> [RECORDS TO USE]:
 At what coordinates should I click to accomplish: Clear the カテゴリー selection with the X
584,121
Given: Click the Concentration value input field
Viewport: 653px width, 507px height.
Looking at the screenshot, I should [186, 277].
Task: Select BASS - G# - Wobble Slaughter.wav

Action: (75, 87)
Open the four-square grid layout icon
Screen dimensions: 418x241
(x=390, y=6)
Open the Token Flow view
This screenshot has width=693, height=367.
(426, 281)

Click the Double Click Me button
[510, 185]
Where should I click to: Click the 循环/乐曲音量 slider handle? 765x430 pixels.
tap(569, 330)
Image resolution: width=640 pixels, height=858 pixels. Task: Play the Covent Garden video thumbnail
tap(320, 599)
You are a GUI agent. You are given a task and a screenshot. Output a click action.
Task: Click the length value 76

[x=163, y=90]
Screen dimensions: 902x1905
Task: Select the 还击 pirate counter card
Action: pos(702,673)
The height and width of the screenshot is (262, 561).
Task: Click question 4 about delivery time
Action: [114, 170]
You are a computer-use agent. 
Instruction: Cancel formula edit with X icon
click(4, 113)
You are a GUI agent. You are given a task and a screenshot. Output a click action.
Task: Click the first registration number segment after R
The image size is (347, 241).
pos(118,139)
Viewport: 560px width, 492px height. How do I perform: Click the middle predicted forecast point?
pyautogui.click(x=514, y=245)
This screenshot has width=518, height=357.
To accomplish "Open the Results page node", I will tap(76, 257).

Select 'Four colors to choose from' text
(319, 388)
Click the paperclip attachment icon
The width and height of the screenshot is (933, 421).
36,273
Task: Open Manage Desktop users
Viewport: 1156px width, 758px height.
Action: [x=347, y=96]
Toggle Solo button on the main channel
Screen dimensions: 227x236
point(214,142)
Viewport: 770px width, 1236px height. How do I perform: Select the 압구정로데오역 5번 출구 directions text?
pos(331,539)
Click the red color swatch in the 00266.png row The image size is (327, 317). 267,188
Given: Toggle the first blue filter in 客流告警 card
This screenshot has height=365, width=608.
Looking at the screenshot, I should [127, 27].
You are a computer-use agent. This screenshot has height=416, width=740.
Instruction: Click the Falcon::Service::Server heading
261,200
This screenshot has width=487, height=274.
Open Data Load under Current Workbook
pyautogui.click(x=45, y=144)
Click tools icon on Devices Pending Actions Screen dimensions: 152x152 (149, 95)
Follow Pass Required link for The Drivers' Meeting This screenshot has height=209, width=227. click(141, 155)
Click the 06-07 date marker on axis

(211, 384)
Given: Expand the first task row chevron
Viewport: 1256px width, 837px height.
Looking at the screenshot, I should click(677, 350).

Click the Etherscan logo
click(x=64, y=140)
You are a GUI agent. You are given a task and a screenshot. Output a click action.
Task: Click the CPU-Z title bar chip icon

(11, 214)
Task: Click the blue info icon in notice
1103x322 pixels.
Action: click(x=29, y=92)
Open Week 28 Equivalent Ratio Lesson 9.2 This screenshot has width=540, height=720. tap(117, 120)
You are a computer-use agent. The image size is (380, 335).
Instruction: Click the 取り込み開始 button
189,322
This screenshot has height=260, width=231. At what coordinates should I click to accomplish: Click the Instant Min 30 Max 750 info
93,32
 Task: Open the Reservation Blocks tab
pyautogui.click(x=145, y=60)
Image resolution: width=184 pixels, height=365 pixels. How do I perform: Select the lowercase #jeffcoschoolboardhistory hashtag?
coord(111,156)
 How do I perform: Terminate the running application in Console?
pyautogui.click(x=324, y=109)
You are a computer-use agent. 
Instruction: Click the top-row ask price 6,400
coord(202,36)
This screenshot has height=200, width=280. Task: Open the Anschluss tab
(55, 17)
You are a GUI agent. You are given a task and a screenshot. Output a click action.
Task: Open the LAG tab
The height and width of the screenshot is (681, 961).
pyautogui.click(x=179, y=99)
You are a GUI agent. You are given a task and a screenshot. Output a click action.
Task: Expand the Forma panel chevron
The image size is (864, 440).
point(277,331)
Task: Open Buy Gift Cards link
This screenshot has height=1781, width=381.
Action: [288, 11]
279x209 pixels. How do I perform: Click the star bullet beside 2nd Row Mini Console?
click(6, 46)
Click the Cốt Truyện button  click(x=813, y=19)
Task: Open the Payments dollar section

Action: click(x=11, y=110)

> [ABOUT THIS TASK]:
Once you have checked each line above for the string "chevron", state how many lines contain it and add nothing more.

> [SOLUTION FOR THIS PROBLEM]:
2